The science panel is appointed by DEQ Secretary Michael Regan and Department of Health and Human Services Secretary Mandy Cohen. It will meet at least six times each year.

The panel has several duties:

  • perform or recommend reviews and evaluations of contaminants released to the environment;
  • consult on potential DEQ regulations about those contaminants;
  • assist both agencies in identifying contaminants of emerging concern
  • help determine whether the contaminants should be studied further;
  • assist the secretaries in providing expertise to evaluate the human and environmental impacts of exposure to hazardous contaminants;
  • and provide input to DHHS as the agency establishes health goals for emerging contaminants.

Earlier this year, Gov. Roy Cooper expanded the scope of the panel, formerly known as Secretary’s Science Advisory Board on Toxic Air Pollutants.

DEQ and the DHHS have yet to announce membership of the board, which will meet Oct. 23. The meetings will be public, although the place and time have also not been announced.

One Comment


  1. richard manyes

    October 13, 2017 at 6:40 am

    This advisory board is an excuse to do satisfy Duke. It is not as though the answers being sought from the SAB are not being sought by scientists elsewhere already. Let us consider two items that this group is supposed to tackle.

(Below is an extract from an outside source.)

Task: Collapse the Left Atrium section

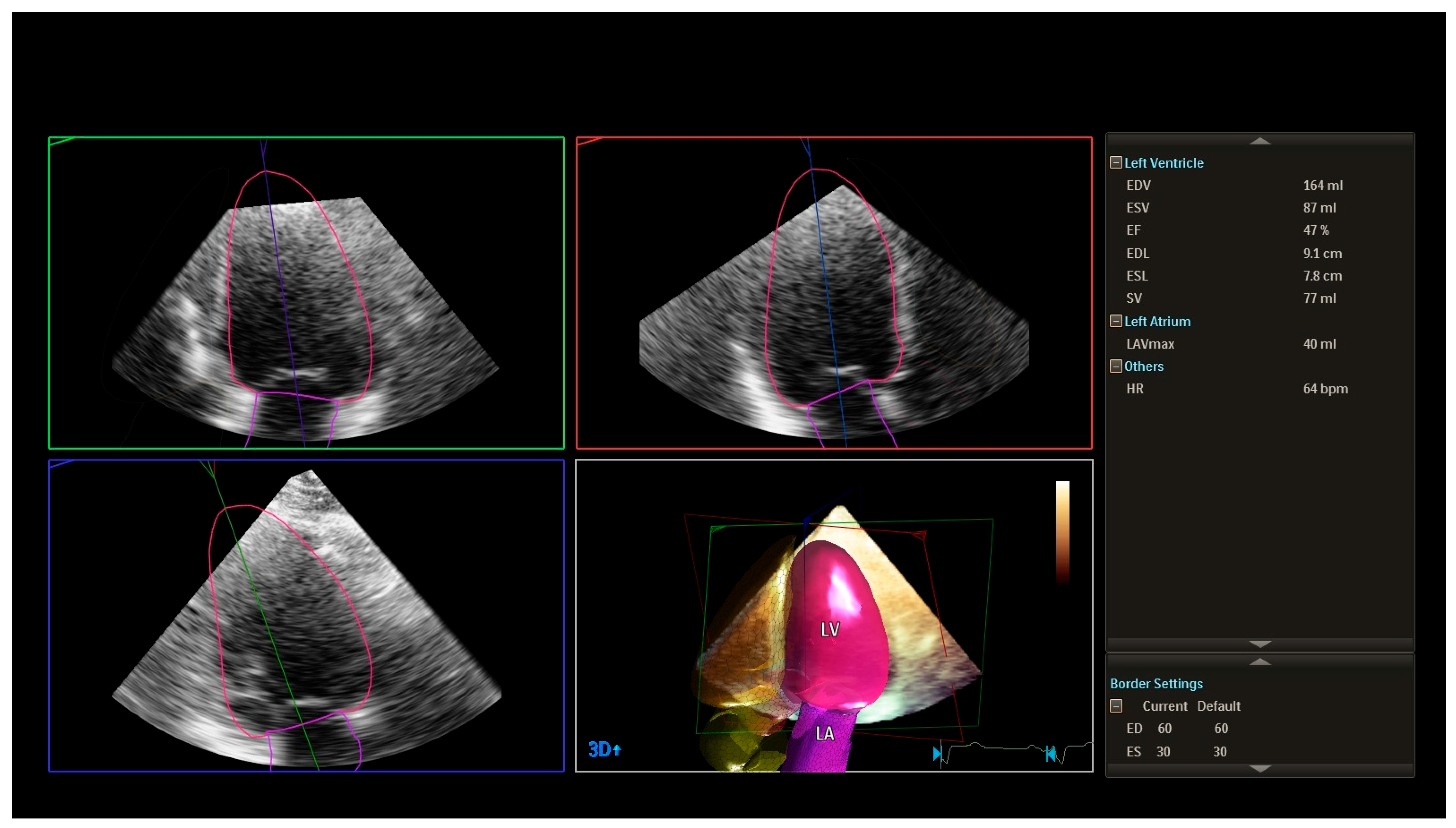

    (1) They were originally called out of retirement (the SAB has been in existence for years but haven’t met in a very long time – at least 4 years) to recommend what level of Chromium 6 DEQ should hold Duke to supply drinking water to folks living near coal ash ponds. You may recall that DHHS toxicologists (three to be precise) testified under oath that 0.07ppb was the right number – rather than 10 ppb which the management of DHHS under McCrory finally settled on.

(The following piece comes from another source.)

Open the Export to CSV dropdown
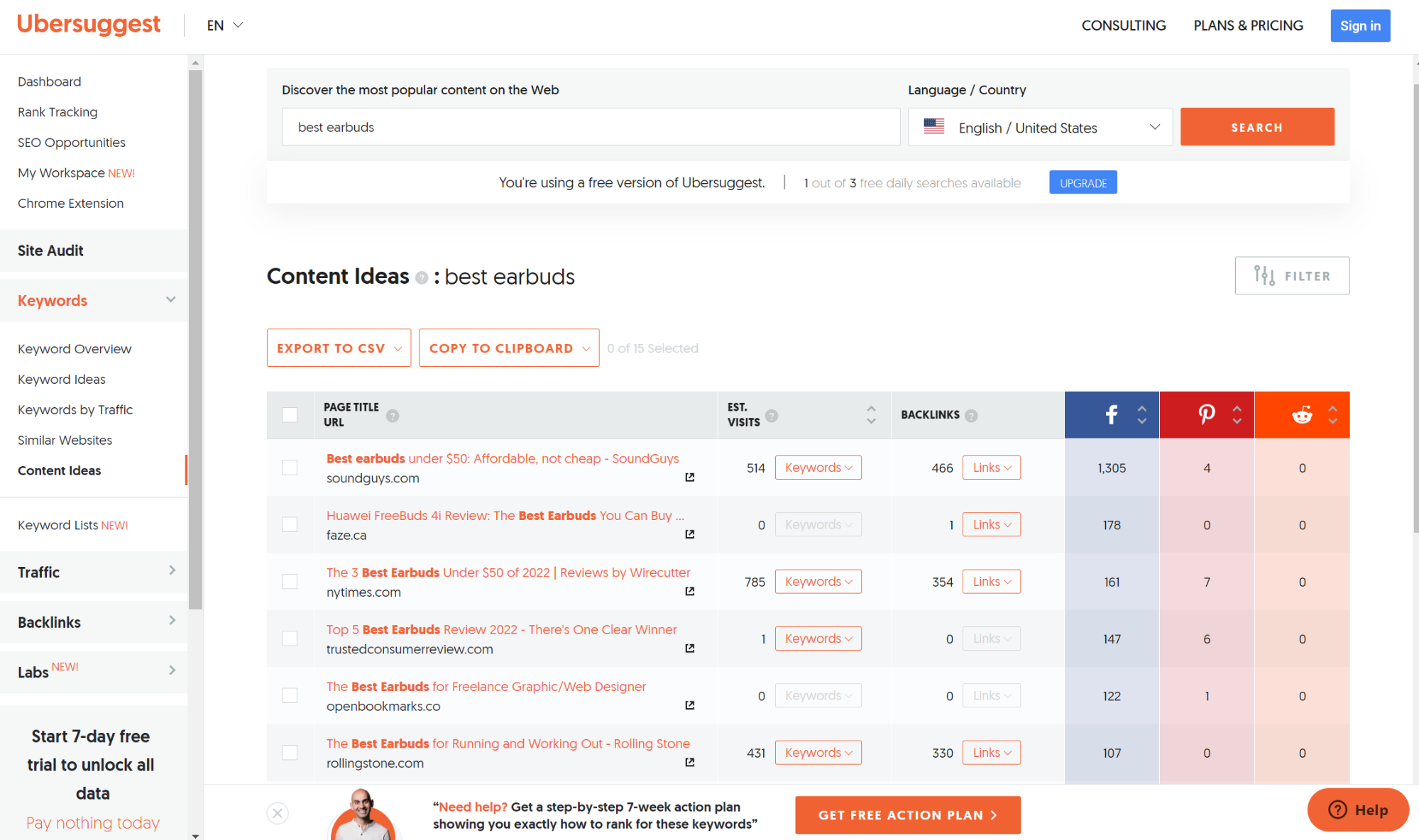 [339, 348]
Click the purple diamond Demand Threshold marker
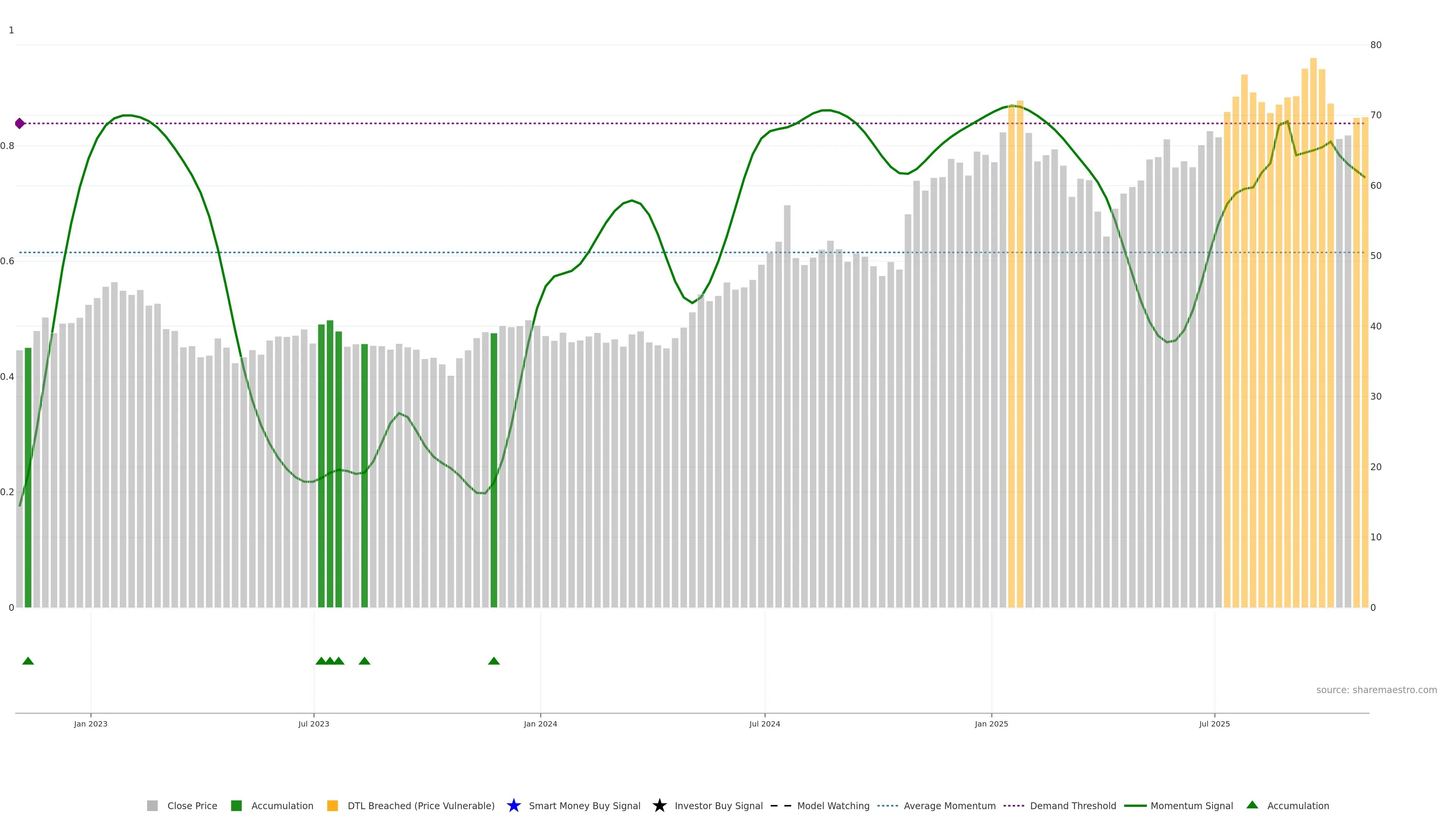Viewport: 1456px width, 819px height. 20,123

    Two of those toxicologists left but in April of this year DHHS professionals wrote a memo again recommending 0.07 ppb. Well, Cooper, or Eudy, told Cohen that wouldn’t do – so deq and dhhs settled on 10 ppb as the requirement for Duke. When the residents complained, the SAB was resurrected. The question of Chromium 6 has been studied and re-studied. Any group of toxicologists assigned to this question will travel the same path. The goal here is to control the SAB so that Cooper and Duke can have their 10 ppb but not be blamed for it – that is why no one wants to serve on this SAB.

    (2) Genx is an even bigger debacle. The toxicologists have already worked on this but for some reason Cohen is not interested in their results. Again, it appears that SAB will need to do Cooper’s bidding and declare Genx a non-carcinogen and move on. It is a very difficult position to put scientists in.